> **WHAT YOU HAVE TO DO**:
Reproduce each line from the first in the data through the line that contains "Task: Open the 彩乐乐彩票网 breadcrumb link" exactly; give nothing else.

> **INFORMATION SUPPLIED**:
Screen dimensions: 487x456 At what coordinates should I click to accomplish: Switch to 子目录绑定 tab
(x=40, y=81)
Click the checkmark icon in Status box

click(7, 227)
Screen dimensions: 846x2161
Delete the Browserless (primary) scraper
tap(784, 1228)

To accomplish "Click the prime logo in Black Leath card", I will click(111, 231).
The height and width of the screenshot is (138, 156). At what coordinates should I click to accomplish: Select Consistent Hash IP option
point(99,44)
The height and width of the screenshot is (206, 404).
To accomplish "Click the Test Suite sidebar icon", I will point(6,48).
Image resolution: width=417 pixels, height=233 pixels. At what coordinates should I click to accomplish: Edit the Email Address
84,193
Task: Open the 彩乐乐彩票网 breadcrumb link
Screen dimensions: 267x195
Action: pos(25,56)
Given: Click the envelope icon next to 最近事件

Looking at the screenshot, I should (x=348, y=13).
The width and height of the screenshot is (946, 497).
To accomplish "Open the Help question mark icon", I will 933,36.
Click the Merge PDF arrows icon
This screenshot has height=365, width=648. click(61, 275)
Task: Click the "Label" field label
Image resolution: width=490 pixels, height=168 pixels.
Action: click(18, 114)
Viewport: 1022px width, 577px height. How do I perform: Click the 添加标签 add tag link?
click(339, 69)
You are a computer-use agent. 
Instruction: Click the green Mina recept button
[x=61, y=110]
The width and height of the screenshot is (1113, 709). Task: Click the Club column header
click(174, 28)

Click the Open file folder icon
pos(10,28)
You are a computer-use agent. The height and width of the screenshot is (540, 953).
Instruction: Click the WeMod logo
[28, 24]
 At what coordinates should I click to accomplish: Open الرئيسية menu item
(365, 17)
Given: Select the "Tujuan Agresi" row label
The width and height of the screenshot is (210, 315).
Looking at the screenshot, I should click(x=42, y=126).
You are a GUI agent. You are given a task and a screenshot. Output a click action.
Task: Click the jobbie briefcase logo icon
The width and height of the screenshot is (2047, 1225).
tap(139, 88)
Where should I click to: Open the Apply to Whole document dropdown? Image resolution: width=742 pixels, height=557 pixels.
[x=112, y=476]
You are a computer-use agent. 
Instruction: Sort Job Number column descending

> **RESPONSE TO THIS EXERCISE**:
Screen dimensions: 487x456 At what coordinates should I click to accomplish: Switch to 子目录绑定 tab
(x=40, y=81)
Click the checkmark icon in Status box

click(7, 227)
Screen dimensions: 846x2161
Delete the Browserless (primary) scraper
tap(784, 1228)

To accomplish "Click the prime logo in Black Leath card", I will click(111, 231).
The height and width of the screenshot is (138, 156). At what coordinates should I click to accomplish: Select Consistent Hash IP option
point(99,44)
The height and width of the screenshot is (206, 404).
To accomplish "Click the Test Suite sidebar icon", I will point(6,48).
Image resolution: width=417 pixels, height=233 pixels. At what coordinates should I click to accomplish: Edit the Email Address
84,193
Task: Open the 彩乐乐彩票网 breadcrumb link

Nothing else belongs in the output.